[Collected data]
_____

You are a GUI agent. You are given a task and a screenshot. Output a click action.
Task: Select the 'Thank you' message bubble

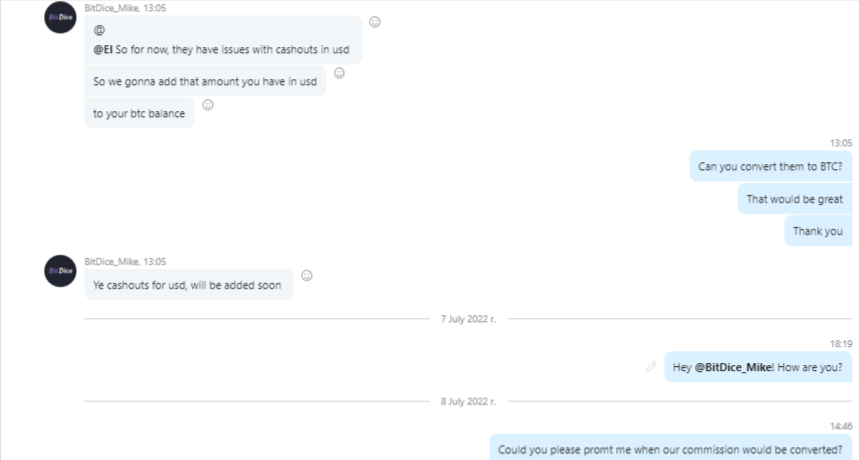pos(818,231)
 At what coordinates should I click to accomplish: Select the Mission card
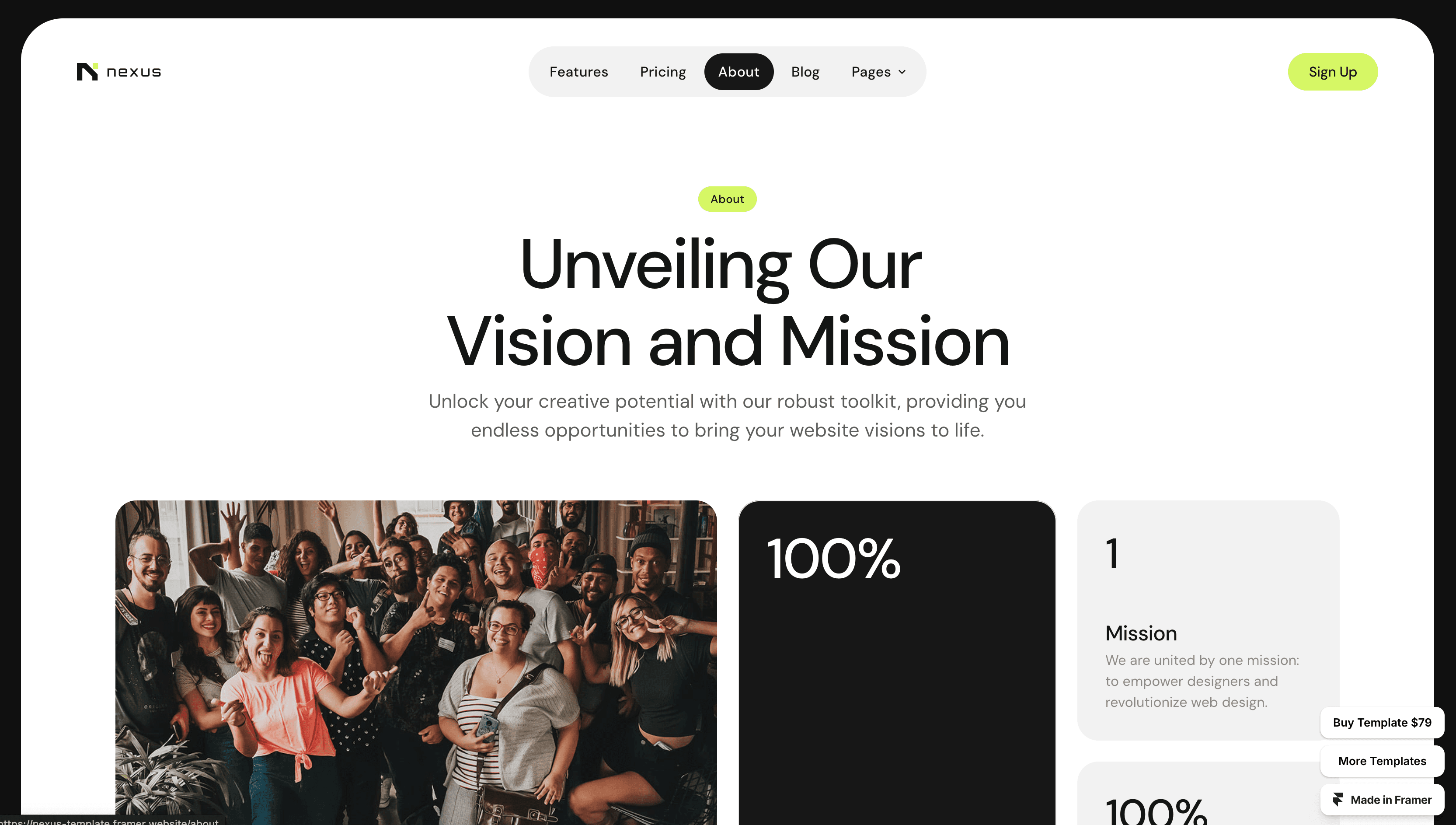click(x=1208, y=620)
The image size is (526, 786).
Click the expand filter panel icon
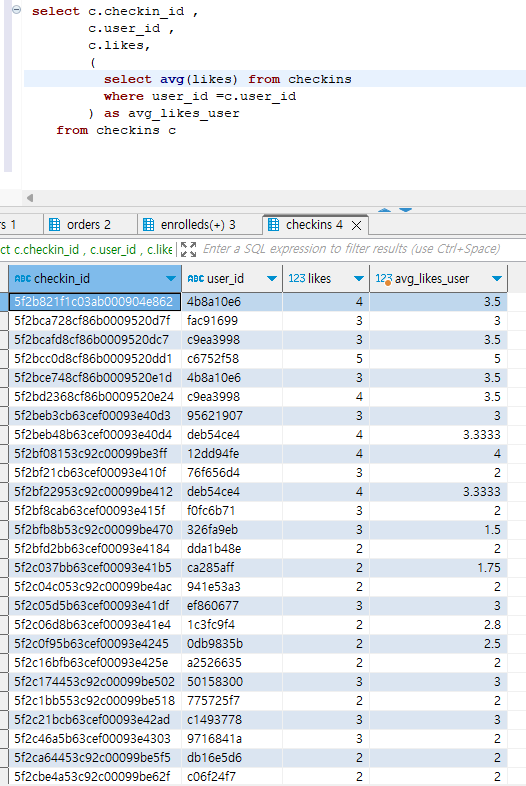189,249
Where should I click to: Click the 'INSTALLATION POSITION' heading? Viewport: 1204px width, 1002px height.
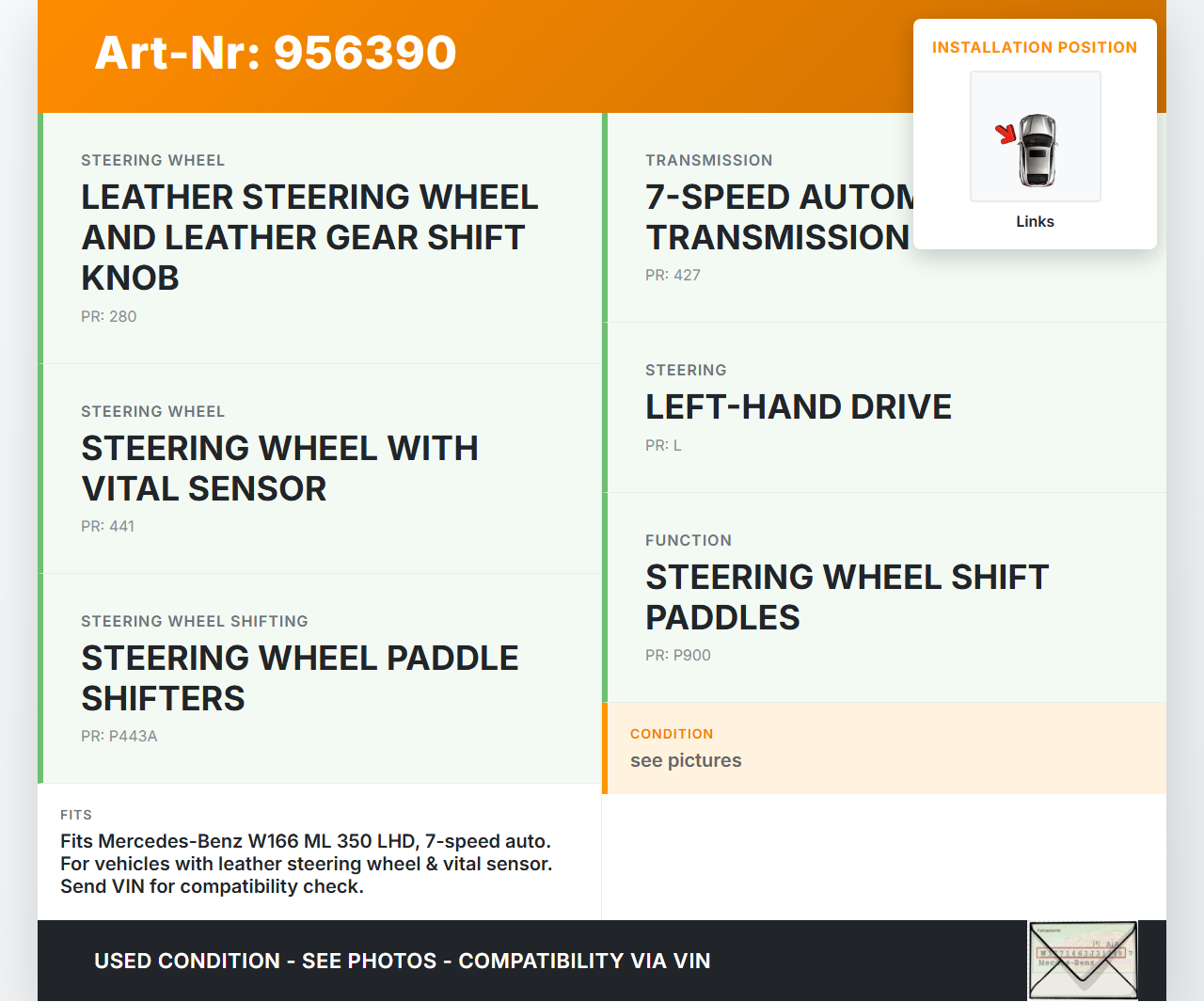pyautogui.click(x=1034, y=47)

_____

**DIRECTIONS FOR THIS TASK**
For this exercise, return every entry verbatim and omit all pictures.

**ANSWER BELOW**
You are a GUI agent. You are given a task and a screenshot. Output a click action.
Task: Select the 'Thank you' message bubble

pos(818,231)
 At what coordinates should I click to accomplish: Select the Mission card
click(x=1208, y=620)
The image size is (526, 786).
Click the expand filter panel icon
189,249
Where should I click to: Click the 'INSTALLATION POSITION' heading? Viewport: 1204px width, 1002px height.
pyautogui.click(x=1034, y=47)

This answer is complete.